Siemens di Cassina de’ Pecchi: continuano le iniziative di protesta contro il terzo turno e la discussione sulle alternative.

La riunione del 27 settembre tra le RSU e i sindacati Fim, Fiom, Uilm e FLMUniti non ha sortito una proposta alternativa comune.

L’unico punto certo è che l’accordo sul terzo turno non c’è più. Inoltre è confermata la mezz’ora di sciopero giornaliera con assemblea nei reparti e lo sciopero degli straordinari e il presidio delle portinerie di sabato 2 ottobre.

La ripresa del confronto con la direzione deve avvenire dopo una discussione con lavoratori e lavoratrici a cui tocca il compito di scegliere sul comportamento e sulla posizione da portare in direzione.

Le proposte in discussione:

  • da una parte la FLMUniti ha proposto la possibilità che con maggiori investimenti in tempi brevi si realizzi la produzione necessaria senza la necessità del terzo turno.
  • dall’altra si ritiene poco credibile che si riesca a modificare le scelte della multinazionale sugli investimenti e … quindi si rischia di stare a vedere che eventuali divisioni facciano passare il piano aziendale. Salvo qualche intervento di pronto soccorso per i casi di emergenza??
  • Altri ritengono che la direzione debba rinunciare alla pretesa del terzo turno così come lo ha chiesto e debba rifare i conti con il minimo di macchine in funzione al terzo turno e dei volontari e delle volontarie disponibili.

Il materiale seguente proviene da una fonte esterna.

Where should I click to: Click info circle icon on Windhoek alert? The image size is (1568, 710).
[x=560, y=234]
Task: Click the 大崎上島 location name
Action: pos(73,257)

Ma la direzione sembra avere scelto la strada dello scontro e se da lunedì 4 ottobre altre decine di uomini e donne verranno comandati allora la lotta sarà più complicata ma anche più importante per la salvaguardia dei diritti, del posto di lavoro e delle condizioni di lavoro. Il confronto potrebbe d’altronde avvenire solo a bocce ferme: niente forzature della direzione e ritiro delle lettere di comando.

Noi crediamo che il confronto aperto con la multinazionale debba trasformarsi in una vera e propria vertenza sulle prospettive dello stabilimento, per il futuro e che ciò se è strettamente connesso alla salvaguardia occupazionale non deve prevedere il terzo turno. Perché il lavoro a turni, in particolare il terzo turno pregiudica, mette in discussione la possibilità, non solo per le donne, di conservare il posto di lavoro e essere in grado di gestire i rapporti sociali, crescere i figli ecc. Peraltro continuiamo a pensare che non sia una discussione di principio quella che ritiene necessario socialmente il lavoro notturno negli ospedali, ecc. e che sia invece un compito di tutte le realtà sindacali, sociali e istituzionali trovare il modo per evitare il lavoro notturno per la produzione di apparati elettronici come in questo caso.

Per questo invitiamo tutte le altre organizzazioni sindacali ad abbandonare titubanze e perplessità e a costruire uno sbocco positivo che salvaguardando l’occupazione dia un futuro allo stabilimento di Cassina de’ Pecchi.